Jane was busy getting the Seniors into line. She knew nearly all of them well. She couldn’t imagine how the college was going to get along next year without the Class of ’96. She couldn’t imagine, either, how she was going to get along without the college. It was settled, now. She was not coming back.
Her father had done his best for her. They had talked about nothing else all Easter vacation. Except Isabel’s baby, which was coming in July. Her mother was determined that she should “come out” with Flora and Muriel. Nothing else mattered. Her father had championed her cause wholeheartedly. But Jane had detected in his final surrender a certain note of relief.
“Two years,” he said, “has been a long time to live without you, kid. In this big house.”
The procession was taking form and substance at last. The trustees had lined up at its head. Miss Thomas had fallen in behind them with the speaker. Jane slipped into her place with Agnes just behind the wardens and in front of the Seniors. The procession began to move slowly along the gravel walk.
The day was really terribly hot and the air was lifeless. The maple trees in the distance looked very round and symmetrical, almost like toy trees. Their boughs were thick with leaves. The shadows beneath them were round and symmetrical, too, and very dark. The air was sweet with the odour of newly cut grass.
The procession wound deliberately across the lawn. The black-gowned figures looked very dignified and austere in the summer sun. The bits of silken colour flashed and shimmered, here and there, with the movement of their wearers. The campus seemed strangely empty, with all its inhabitants gathered into this little procession. Jane suddenly remembered her Keats.
“What little town by river or seashore,
Or mountain built with peaceful citadel.
Is emptied of this folk, this pious morn?”
The morn was pious and the great, grey, ivied buildings quite deserted. The sky overhead was softly blue. Beyond the maple row, however, great puffy white and silver thunderheads were rolling up in the west. It would surely rain before nightfall.
The procession turned into Taylor Hall. It shuffled down the tiled corridor, past the great bust of Juno at the head of the passage, and slowly ascended the stairs. The chapel was decorated with the Commencement daisy chain. It was very hot and very full of people. Fathers and mothers and sisters and brothers, all fanning themselves and craning their necks to look at the Seniors as they passed by. The faculty took their places on the platform. The Seniors filled the first six rows of chairs. Jane stood in line with the other marshals, facing the audience. The Head Marshal raised her baton. Everyone sat down at once. The visiting clergyman rose to make his prayer.

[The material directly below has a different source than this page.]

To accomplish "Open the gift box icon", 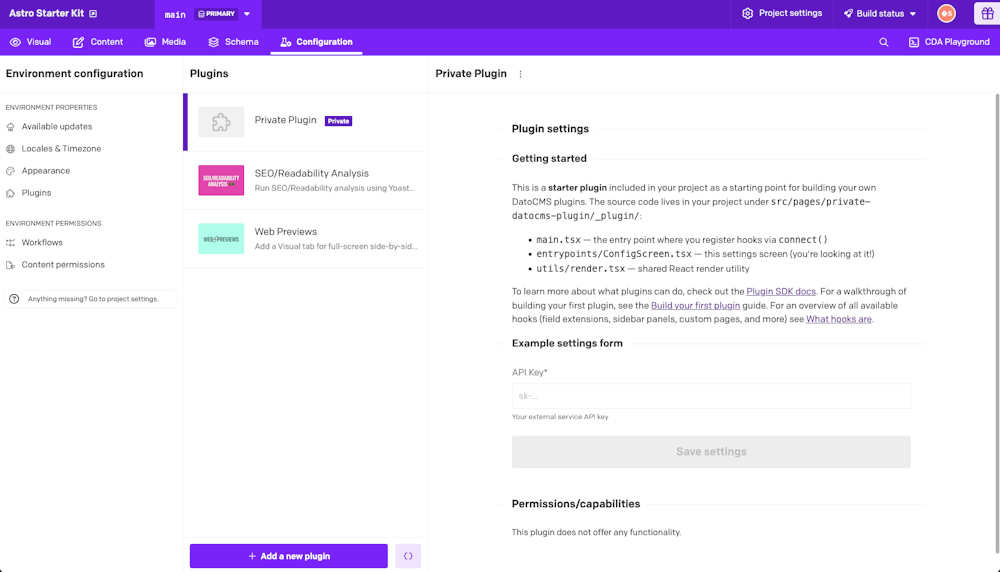I will pos(984,14).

Jane didn’t listen much. She felt very hot and very, very sleepy. She had been up at dawn and out in the fields at six picking the daisies for the chain. It had been hard to get up but it was lots of fun to pick the daisies. The day had been cool, then, and the meadows were wet with dew. Jane had loved wading about in the long damp grass with Agnes and Marion, plucking great armfuls of the white and yellow flowers. They had gathered thousands in less than two hours. Whole fields were white with them. Great green fields, sloping up against the morning sky, with big white patches of dazzling daisies, shining in the morning sun. They picked until their fingers were red and sore.
“ ‘The meanest flower that grows,’ ” said Agnes, struggling with a fibrous stem, “in the words of the worthy Wordsworth.”
“Worthy, but wordy,” said Jane. She had found the “Prelude” rather long. “You could make an epigram out of that.”
Agnes had done so at once.
“Wordsworth was a worthy man.
He wrote as much as poet can.
But if you try to read him through
You’ll find him rather wordy, too.”
Jane and Marion had both laughed uproariously. It made Jane laugh, now, sleepy as she was and right in the middle of the prayer, just to think of it. Agnes was terribly funny. It made Jane feel very sad to think that she would never laugh again like that, over nothing at all, with Agnes and Marion. She was going out into a world where, she was quite certain, nothing would ever seem as irresistibly funny as everything did at Bryn Mawr. She was going out to grow up and live at home and come out with Flora and Muriel and be a good daughter to her father and mother and a sister to Isabel and a sister-in-law to Robin and an aunt, grotesquely enough, to Isabel’s baby. She thought she would much rather stay on in Pembroke and just be a Bryn Mawr Junior with no entangling alliances, whatever.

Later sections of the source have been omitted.